SHORT PROBLEM 1: Retype the passage of the postal rates article below from "Every year, devotees" to "across the country.", word for word.
----- DOCUMENT SEGMENT
Postal Shakedown

Every year, devotees of the independent press lament the death
of another worthy publication. This year, we may be mourning an
outright slaughter.

On March 19, the Board of Governors of the United States Postal
Service approved a plan to raise postal rates across the country.
The change will disproportionately raise rates for small and
independent publications — many of which are barely scrapping by
in the first place — and leave large publications relatively
unscathed. Peter Rothberg, blogging for the
Nation, estimates that the cost of
distributing the Nation will skyrocket $500,000
annually. And the outlooks for smaller publications are equally
grim. As Timothy Karr of the
Free Press writes, the new rate hikes
‘put diverse and free speech in America at risk.’

The driving force behind the new rate hikes, according to the
editor in chief of the Nation, Katrina vanden Heuvel, is
the media conglomerate Time Warner. In an interview with
Democracy Now!, vanden Heuvel cites
internal documents from the Post Office Board of Governors in
which the board recommends ‘a rate structure proposed by Time
Warner, Inc’ — publisher of such massive titles as
People and Time. The idea, according to vanden
Heuvel, is for Time Warner to secure beneficial rates by
‘dictat[ing] what the postal rates will be in this country.’

An unlikely alliance has emerged to combat the planned hikes.
----------
SHORT PROBLEM 2: Echo, unchanged, the lines of the listing below from the line with "Task: Expand presono" to the line with "Action: click(18, 784)", both included.
----- INPUT DATA
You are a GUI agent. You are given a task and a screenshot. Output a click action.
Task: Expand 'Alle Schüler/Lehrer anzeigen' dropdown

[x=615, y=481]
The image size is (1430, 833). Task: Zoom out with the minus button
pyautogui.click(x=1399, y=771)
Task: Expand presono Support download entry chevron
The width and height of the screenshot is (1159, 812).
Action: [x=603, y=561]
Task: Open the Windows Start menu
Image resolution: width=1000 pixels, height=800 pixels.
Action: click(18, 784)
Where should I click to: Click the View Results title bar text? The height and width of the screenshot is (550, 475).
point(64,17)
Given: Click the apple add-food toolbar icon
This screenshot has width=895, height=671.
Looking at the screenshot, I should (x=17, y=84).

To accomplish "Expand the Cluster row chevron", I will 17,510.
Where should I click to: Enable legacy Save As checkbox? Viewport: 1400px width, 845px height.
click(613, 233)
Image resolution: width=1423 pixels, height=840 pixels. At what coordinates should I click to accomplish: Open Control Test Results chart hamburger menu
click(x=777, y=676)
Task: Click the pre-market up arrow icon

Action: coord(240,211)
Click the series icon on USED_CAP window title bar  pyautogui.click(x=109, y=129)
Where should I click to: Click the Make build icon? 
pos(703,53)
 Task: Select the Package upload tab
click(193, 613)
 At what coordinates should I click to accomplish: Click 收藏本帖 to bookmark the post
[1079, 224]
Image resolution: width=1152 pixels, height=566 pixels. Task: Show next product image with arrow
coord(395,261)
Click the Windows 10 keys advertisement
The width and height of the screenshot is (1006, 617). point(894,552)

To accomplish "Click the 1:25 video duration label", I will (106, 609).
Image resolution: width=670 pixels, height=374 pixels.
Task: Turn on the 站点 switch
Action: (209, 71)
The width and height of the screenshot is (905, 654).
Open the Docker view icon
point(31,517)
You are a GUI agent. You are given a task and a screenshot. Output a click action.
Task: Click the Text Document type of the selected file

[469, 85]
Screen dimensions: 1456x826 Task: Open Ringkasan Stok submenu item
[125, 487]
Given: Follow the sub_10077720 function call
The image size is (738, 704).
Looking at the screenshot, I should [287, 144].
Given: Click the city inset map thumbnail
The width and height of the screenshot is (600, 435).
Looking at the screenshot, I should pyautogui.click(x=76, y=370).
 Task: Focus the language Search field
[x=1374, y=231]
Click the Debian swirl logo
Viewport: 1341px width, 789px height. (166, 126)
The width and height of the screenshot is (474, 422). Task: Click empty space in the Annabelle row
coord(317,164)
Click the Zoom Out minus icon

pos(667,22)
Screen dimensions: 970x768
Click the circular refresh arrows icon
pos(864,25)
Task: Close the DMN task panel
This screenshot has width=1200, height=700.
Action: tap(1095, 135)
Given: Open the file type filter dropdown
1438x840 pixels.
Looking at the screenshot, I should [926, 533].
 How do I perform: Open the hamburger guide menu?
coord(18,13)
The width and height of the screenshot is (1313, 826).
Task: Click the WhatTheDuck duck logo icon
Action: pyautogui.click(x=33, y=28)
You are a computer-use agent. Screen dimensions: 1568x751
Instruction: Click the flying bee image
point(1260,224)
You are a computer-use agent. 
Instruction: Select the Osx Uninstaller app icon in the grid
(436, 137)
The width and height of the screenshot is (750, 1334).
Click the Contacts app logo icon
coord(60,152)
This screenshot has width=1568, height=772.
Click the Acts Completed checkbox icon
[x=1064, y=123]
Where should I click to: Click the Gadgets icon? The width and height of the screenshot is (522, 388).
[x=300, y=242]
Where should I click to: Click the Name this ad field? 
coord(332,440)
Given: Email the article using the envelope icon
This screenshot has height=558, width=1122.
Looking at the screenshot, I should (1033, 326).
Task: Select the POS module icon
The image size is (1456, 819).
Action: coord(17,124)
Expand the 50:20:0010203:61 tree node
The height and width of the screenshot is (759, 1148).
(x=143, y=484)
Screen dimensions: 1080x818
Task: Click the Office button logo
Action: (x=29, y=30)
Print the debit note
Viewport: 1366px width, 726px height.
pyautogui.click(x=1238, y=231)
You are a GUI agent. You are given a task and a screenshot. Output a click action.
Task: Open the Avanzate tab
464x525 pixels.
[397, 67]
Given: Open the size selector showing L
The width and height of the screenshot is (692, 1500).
----------
SOLUTION 1:
Every year, devotees of the independent press lament the death
of another worthy publication. This year, we may be mourning an
outright slaughter.

On March 19, the Board of Governors of the United States Postal
Service approved a plan to raise postal rates across the country.

SOLUTION 2:
Task: Expand presono Support download entry chevron
The width and height of the screenshot is (1159, 812).
Action: [x=603, y=561]
Task: Open the Windows Start menu
Image resolution: width=1000 pixels, height=800 pixels.
Action: click(18, 784)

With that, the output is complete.